L’argent du contribuable gaspillé place de la Résistance

Nids-de-poule, flaches, faïençages, bien des rues d’Oloron sont dans un piètre état. La municipalité s’essaie par-ci par-là à réparer les dégâts. Les deux photos qui ouvrent ce billet présentent les deux réfections les plus récentes. La différence de qualité entre ces deux prestations parle d’elle-même.

La première photo a été prise dans la rue Palassou qui a fait l’objet d’une reprise totale en enrobé. Ce type de revêtement est une garantie de qualité et de longévité. Avec lui, on est tranquille au bas mot pour une bonne vingtaine d’années. Inconvénient : le coût des travaux est relativement important.

La seconde photo a été prise place de la Résistance. Il s’agit là d’un revêtement bien moins coûteux à base de gravillons et de goudron. Problème : sa durée dans le temps est bien plus incertaine. Nul doute qu’à la prochaine canicule (elle finira bien par arriver) le goudron va commencer à fondre. D’ici peu, l’état de la voie et du parking de la place seront donc revenus à leur état pitoyable initial. Des travaux pour rien et, par voie de conséquence, l’argent du contribuable dépensé en pure perte.

J’ai récemment eu l’occasion de faire part de mon interrogation sur ce gaspillage à Monsieur l’adjoint délégué aux travaux. Il m’a répondu que la Ville avait en projet une requalification (encore une !) de la place de la Résistance : réfection, élimination du kiosque, liaison entre la place et le parking Sestiaa par une passerelle au-dessus du gave etc. Le replâtrage actuel n’est donc qu’une solution provisoire dans l’attente de cette rénovation totale.

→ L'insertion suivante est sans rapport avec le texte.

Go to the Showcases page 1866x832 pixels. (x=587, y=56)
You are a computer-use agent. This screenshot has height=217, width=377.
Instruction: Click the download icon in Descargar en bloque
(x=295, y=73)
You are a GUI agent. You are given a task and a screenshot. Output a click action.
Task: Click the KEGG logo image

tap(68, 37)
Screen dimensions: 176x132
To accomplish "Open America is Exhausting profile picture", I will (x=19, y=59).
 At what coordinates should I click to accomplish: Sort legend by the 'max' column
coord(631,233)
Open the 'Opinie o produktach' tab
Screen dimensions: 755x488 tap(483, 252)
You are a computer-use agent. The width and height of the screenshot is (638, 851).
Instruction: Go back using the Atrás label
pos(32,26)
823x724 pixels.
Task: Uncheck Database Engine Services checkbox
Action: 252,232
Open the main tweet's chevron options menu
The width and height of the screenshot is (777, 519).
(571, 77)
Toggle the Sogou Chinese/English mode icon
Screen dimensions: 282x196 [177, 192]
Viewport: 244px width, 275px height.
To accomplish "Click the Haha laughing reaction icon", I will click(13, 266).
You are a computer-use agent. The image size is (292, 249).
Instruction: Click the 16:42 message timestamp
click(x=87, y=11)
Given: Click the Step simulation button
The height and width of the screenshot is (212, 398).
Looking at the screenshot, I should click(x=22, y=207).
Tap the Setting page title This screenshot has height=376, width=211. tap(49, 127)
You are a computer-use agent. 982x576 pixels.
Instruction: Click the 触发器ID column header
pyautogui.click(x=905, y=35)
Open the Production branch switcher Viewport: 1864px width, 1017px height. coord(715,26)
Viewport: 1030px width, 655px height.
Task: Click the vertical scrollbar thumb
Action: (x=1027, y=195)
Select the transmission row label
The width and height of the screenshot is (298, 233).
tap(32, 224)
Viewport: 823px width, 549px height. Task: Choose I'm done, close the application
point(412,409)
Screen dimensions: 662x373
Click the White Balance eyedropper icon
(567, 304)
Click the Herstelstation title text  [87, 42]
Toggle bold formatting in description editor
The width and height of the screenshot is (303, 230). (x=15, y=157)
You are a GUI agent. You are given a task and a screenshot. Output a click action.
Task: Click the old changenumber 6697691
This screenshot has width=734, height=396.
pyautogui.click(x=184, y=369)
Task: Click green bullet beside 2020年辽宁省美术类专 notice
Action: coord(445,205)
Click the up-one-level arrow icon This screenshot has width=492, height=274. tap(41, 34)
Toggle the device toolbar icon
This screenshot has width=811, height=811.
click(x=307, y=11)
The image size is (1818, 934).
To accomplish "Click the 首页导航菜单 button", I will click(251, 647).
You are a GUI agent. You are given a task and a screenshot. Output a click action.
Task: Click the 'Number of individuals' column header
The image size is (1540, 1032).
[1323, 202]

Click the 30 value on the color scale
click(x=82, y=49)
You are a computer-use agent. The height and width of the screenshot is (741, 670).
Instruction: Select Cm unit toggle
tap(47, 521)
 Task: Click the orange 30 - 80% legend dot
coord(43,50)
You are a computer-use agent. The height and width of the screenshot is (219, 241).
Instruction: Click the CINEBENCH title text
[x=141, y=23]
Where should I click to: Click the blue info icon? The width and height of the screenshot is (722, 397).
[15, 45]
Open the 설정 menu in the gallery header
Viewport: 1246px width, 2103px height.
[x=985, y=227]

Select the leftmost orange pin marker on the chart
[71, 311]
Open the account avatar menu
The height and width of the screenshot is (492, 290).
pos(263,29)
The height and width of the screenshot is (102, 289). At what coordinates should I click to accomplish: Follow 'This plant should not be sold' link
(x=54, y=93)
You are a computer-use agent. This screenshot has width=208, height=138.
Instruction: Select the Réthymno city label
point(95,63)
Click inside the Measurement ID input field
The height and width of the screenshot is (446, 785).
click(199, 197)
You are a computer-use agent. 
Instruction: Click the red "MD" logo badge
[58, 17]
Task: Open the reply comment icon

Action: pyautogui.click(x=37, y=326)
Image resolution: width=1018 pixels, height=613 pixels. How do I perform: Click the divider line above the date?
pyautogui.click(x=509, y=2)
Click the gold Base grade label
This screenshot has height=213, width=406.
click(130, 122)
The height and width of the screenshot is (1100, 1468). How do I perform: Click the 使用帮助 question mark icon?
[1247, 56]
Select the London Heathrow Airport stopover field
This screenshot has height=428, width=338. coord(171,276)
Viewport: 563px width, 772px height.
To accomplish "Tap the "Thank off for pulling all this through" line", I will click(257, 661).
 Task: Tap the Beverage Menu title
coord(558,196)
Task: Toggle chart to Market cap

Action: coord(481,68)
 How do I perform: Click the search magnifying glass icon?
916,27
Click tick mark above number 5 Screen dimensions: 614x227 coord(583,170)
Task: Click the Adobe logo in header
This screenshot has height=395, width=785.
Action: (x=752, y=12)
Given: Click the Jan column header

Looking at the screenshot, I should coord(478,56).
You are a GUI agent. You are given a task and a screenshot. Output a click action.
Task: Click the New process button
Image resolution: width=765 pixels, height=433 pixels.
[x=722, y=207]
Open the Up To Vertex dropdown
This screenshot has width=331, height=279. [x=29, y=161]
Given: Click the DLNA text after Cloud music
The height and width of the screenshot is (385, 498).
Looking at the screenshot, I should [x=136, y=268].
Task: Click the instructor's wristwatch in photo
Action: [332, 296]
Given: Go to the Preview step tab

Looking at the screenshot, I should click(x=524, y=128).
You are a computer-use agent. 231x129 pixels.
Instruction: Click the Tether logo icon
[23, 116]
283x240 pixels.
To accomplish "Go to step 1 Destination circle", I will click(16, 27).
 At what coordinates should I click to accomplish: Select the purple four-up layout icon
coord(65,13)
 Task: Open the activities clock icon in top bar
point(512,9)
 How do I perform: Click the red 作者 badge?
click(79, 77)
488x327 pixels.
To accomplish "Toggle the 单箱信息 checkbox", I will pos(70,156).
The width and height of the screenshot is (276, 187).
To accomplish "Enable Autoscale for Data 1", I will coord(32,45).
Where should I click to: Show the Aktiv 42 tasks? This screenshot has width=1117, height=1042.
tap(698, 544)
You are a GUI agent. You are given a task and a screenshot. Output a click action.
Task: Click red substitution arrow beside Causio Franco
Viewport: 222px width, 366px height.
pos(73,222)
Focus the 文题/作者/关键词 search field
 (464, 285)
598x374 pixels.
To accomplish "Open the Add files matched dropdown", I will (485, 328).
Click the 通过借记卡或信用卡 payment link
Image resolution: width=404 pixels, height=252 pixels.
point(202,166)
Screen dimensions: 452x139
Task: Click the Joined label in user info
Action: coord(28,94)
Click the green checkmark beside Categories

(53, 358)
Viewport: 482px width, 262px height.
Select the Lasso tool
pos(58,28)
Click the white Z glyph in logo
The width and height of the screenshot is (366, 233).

Quand je lui ai demandé si l’état des finances de la Ville permettrait d’inscrire ces grands travaux à un prochain budget, Monsieur l’adjoint aux travaux s’est contenté de lever les yeux au ciel. Traduction de ce langage gestuel : ce n’est pas demain la veille. Conclusion : les tonnes de goudron et mètres cubes de gravillons épandus sur place et parking n’auront servi à rien car l’opération sera très vite à recommencer. Voilà des économies qui finiront par coûter cher.